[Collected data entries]

===============

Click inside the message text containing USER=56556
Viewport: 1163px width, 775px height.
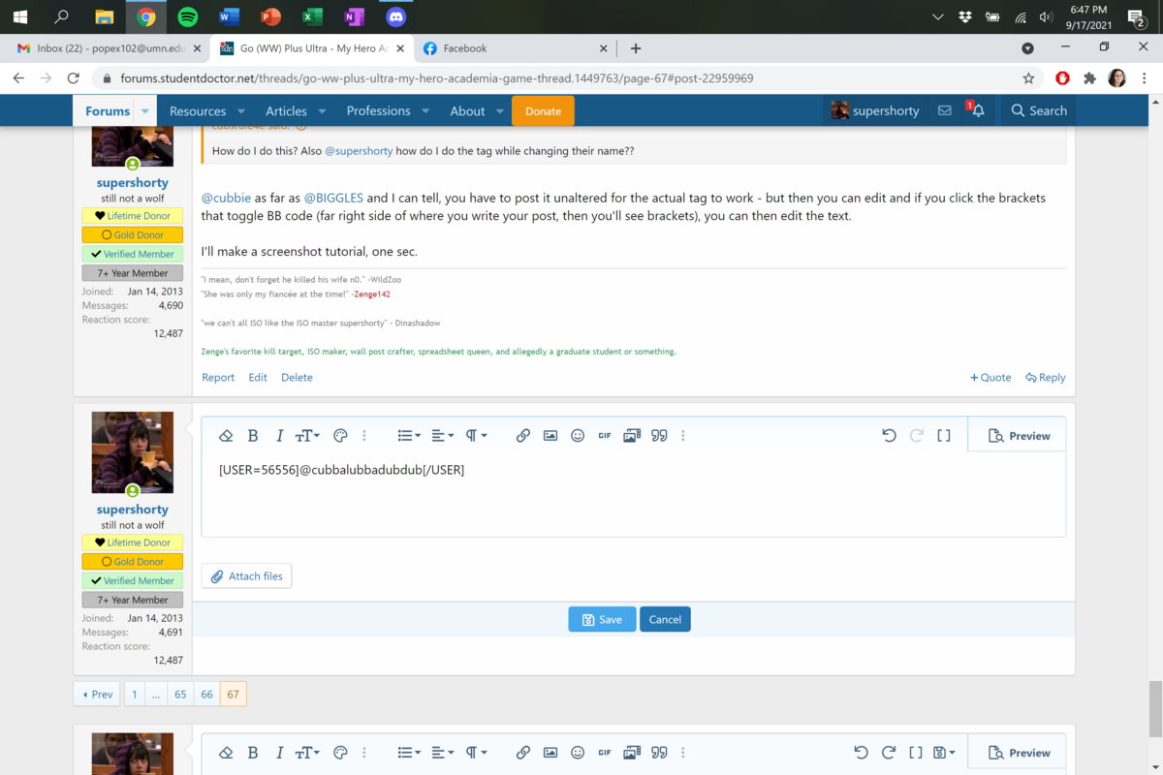click(342, 471)
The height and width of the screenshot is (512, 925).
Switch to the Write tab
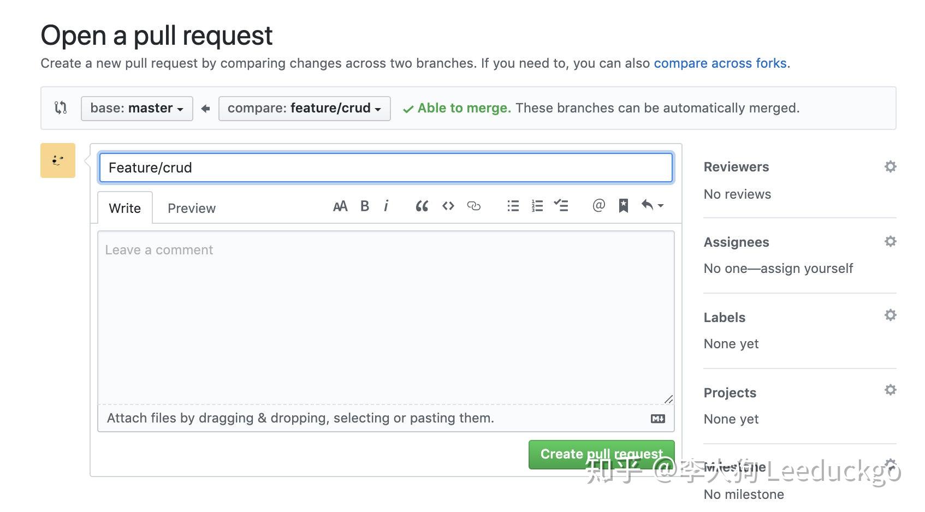pos(125,209)
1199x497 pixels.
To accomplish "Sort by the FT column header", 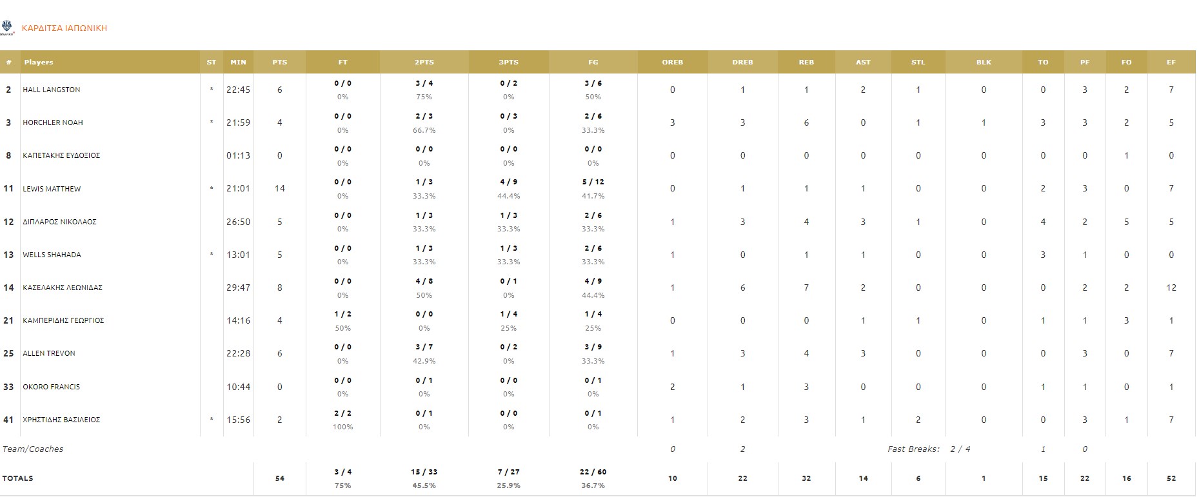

===============

◆ DIRECTIONS FOR THIS TASK:
Above are the entries; write them out again exactly, omitting the pictures.

◆ ANSWER BOX:
Click inside the message text containing USER=56556
Viewport: 1163px width, 775px height.
click(342, 471)
The height and width of the screenshot is (512, 925).
Switch to the Write tab
pos(125,209)
1199x497 pixels.
To accomplish "Sort by the FT column header", 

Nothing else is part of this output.